Kasus ini mencuat setelah korban melaporkan dugaan kekerasan yang dialaminya selama bekerja di rumah pelaku. Dari hasil penyelidikan, korban disebut mengalami tindakan kekerasan fisik yang menyebabkan luka di beberapa bagian tubuhnya. Polisi kemudian memanggil terduga pelaku untuk dimintai keterangan sebelum akhirnya menetapkannya sebagai tersangka.
Kapolres Bogor menyampaikan bahwa penahanan dilakukan untuk kepentingan penyidikan lebih lanjut sekaligus mencegah tersangka melarikan diri atau menghilangkan barang bukti. “Kami sudah melakukan gelar perkara dan menetapkan yang bersangkutan sebagai tersangka. Saat ini sudah dilakukan penahanan,” ujar pihak kepolisian.

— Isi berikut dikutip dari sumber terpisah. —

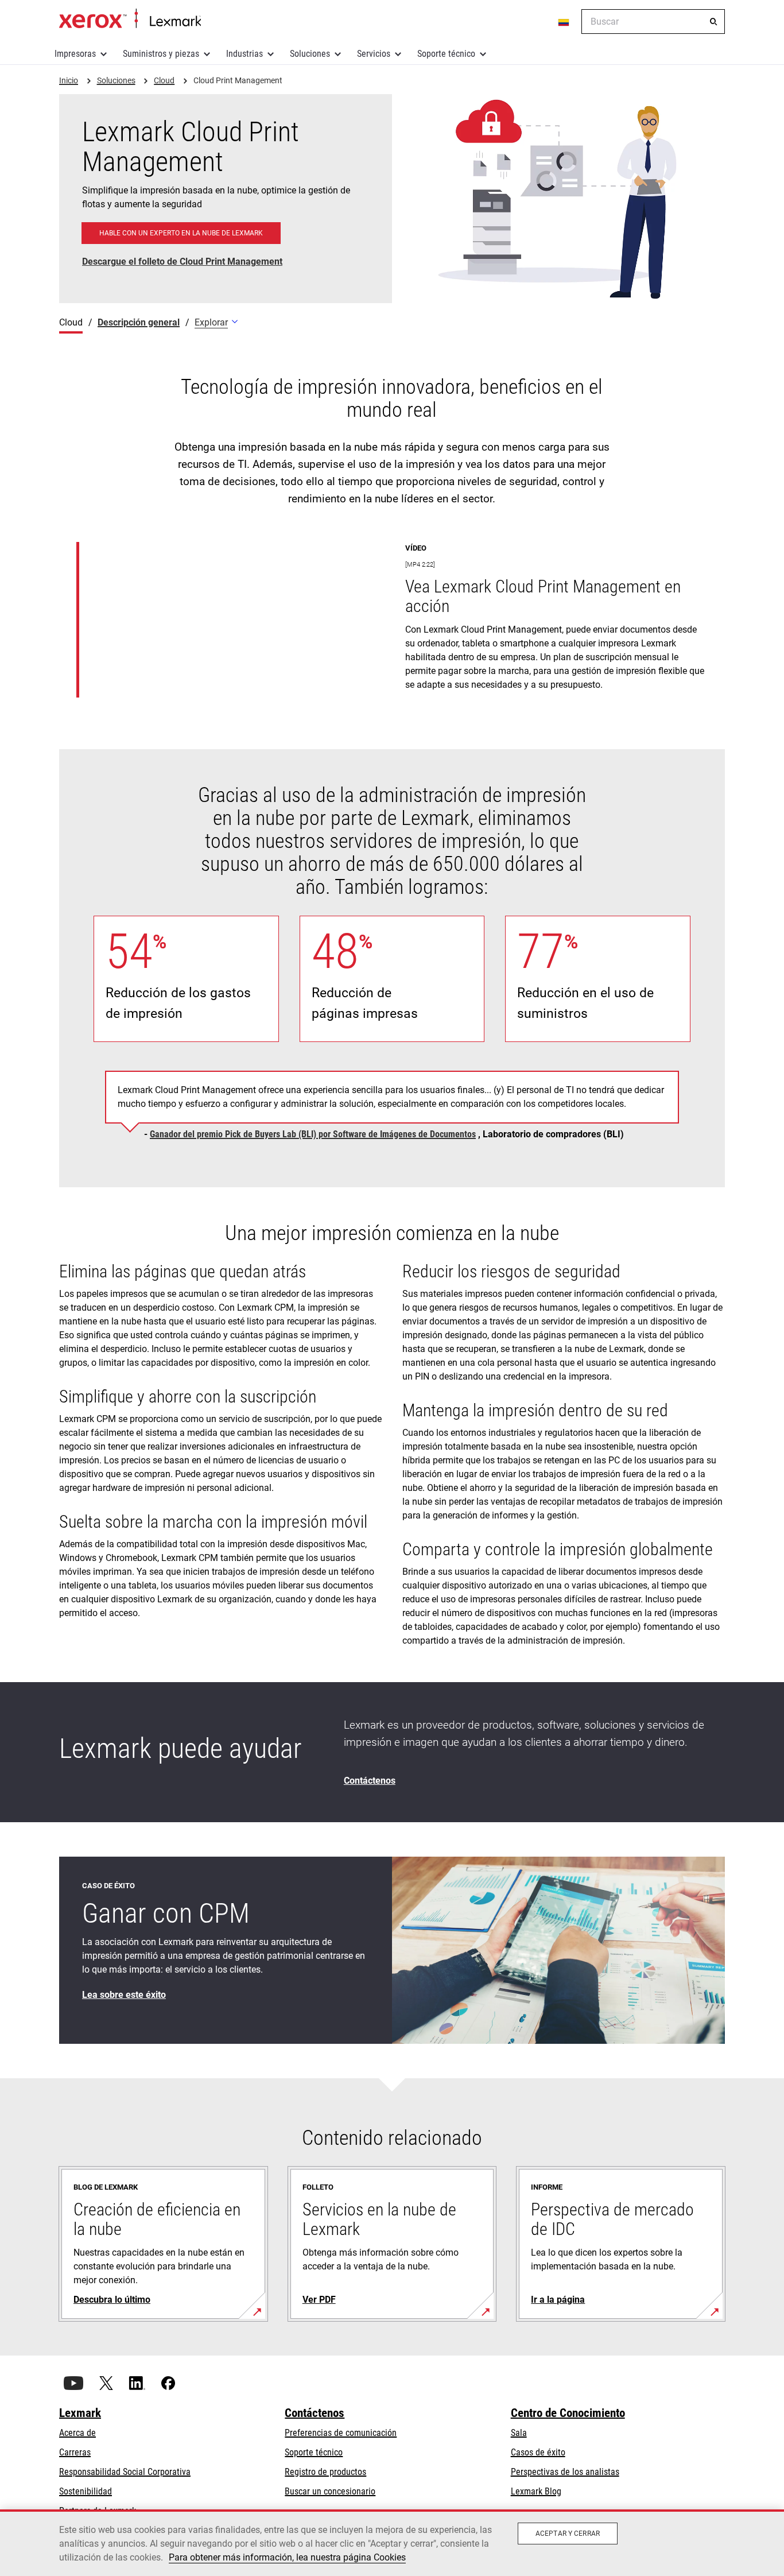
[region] (392, 2542)
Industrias (244, 53)
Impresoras (75, 53)
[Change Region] (564, 21)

Berdasarkan keterangan sementara, dugaan penganiayaan terjadi beberapa kali dalam kurun waktu tertentu. Korban yang merasa tidak tahan kemudian melaporkan peristiwa tersebut kepada pihak berwajib. Polisi juga telah memeriksa sejumlah saksi, termasuk tetangga sekitar dan pihak keluarga korban.
Atas perbuatannya, tersangka dijerat dengan pasal tentang penganiayaan sebagaimana diatur dalam Kitab Undang-Undang Hukum Pidana (KUHP), dengan ancaman hukuman penjara.
Sementara itu, pihak Badan Pemeriksa Keuangan menyatakan akan menghormati proses hukum yang berjalan dan menyerahkan sepenuhnya penanganan kasus kepada aparat penegak hukum. Lembaga tersebut juga menegaskan akan menindaklanjuti kasus ini sesuai aturan internal yang berlaku.
Kasus ini kembali menjadi sorotan publik dan memicu keprihatinan terhadap perlindungan pekerja rumah tangga. Polisi memastikan proses hukum akan berjalan transparan hingga perkara dilimpahkan ke kejaksaan.